▶ [PROVIDED RECORDS]

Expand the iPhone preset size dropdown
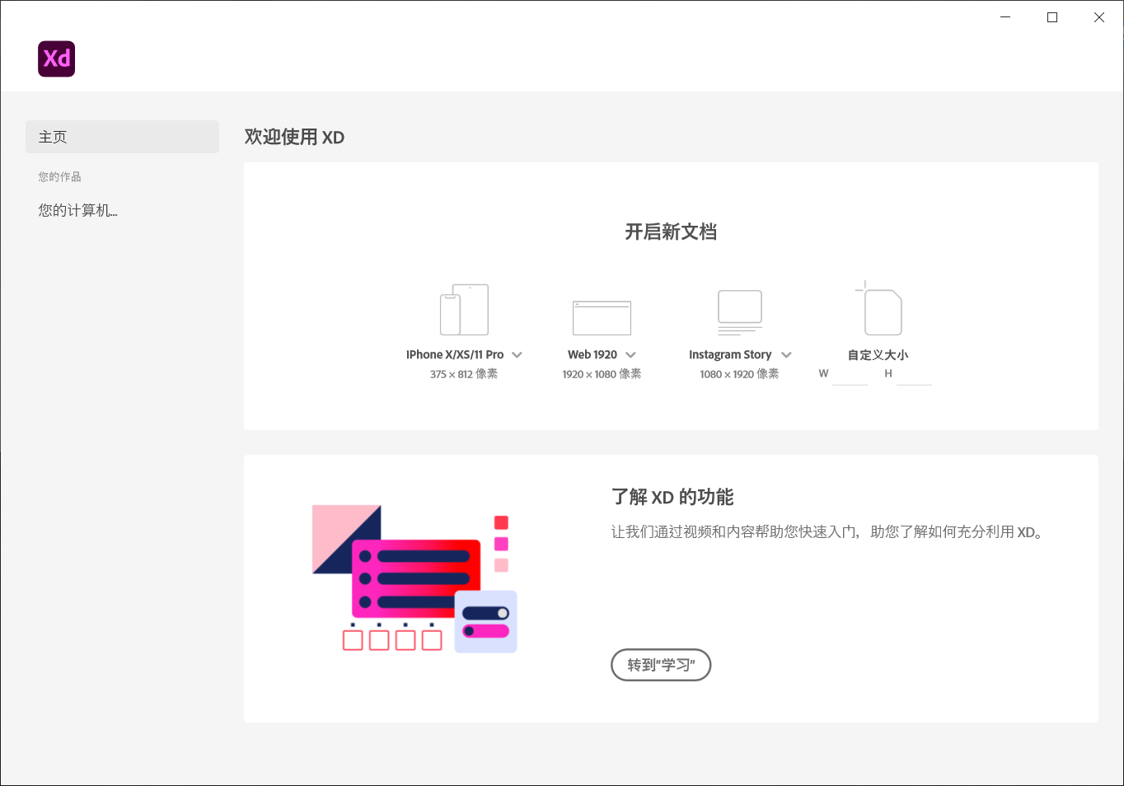The height and width of the screenshot is (786, 1124). tap(518, 354)
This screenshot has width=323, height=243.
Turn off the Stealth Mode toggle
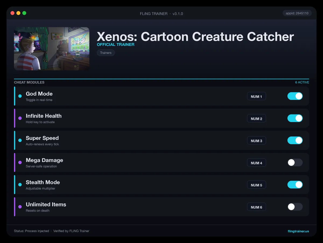[295, 185]
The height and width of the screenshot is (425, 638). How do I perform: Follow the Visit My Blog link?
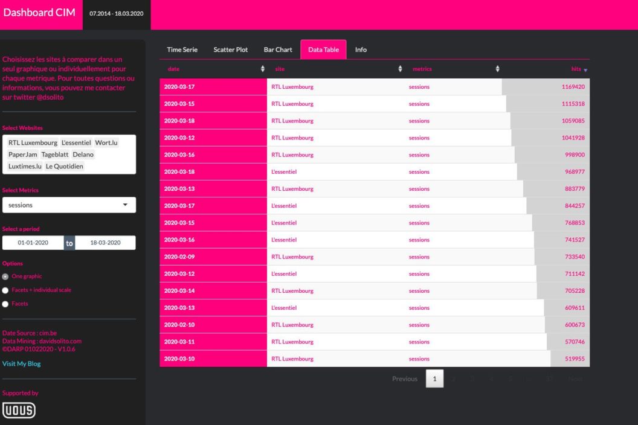(22, 364)
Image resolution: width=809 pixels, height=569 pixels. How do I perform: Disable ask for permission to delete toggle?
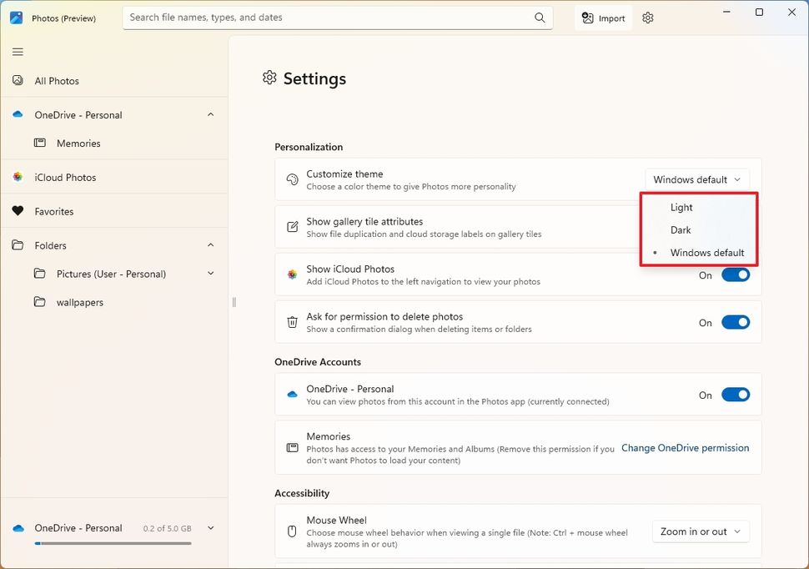(x=735, y=323)
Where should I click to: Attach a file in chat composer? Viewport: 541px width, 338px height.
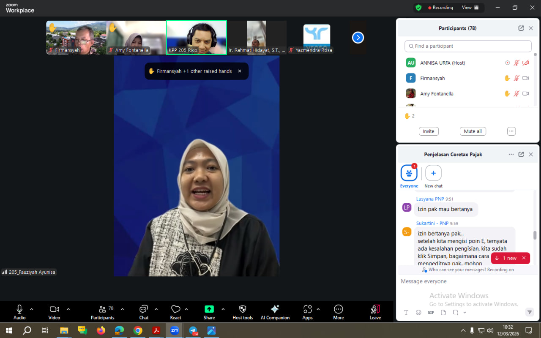443,313
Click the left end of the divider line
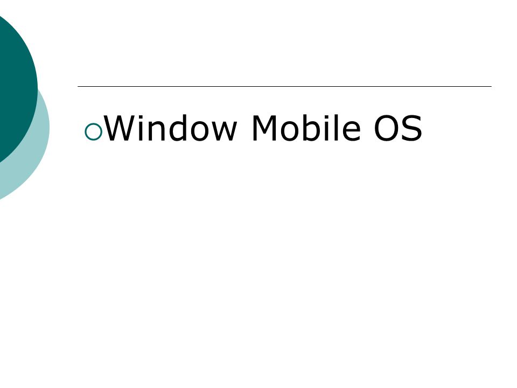This screenshot has width=517, height=388. click(x=79, y=86)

▶ [WHAT IS NEEDED] All of the data is to be returned exactly, with no pictures included.

▶ [EXERCISE RESULT]
Expand the iPhone preset size dropdown
The height and width of the screenshot is (786, 1124). tap(518, 354)
This screenshot has width=323, height=243.
Turn off the Stealth Mode toggle
[295, 185]
The height and width of the screenshot is (425, 638). How do I perform: Follow the Visit My Blog link?
(22, 364)
Image resolution: width=809 pixels, height=569 pixels. How do I perform: Disable ask for permission to delete toggle?
(x=735, y=323)
Where should I click to: Attach a file in chat composer? Viewport: 541px width, 338px height.
443,313
Click the left end of the divider line
This screenshot has width=517, height=388. click(x=79, y=86)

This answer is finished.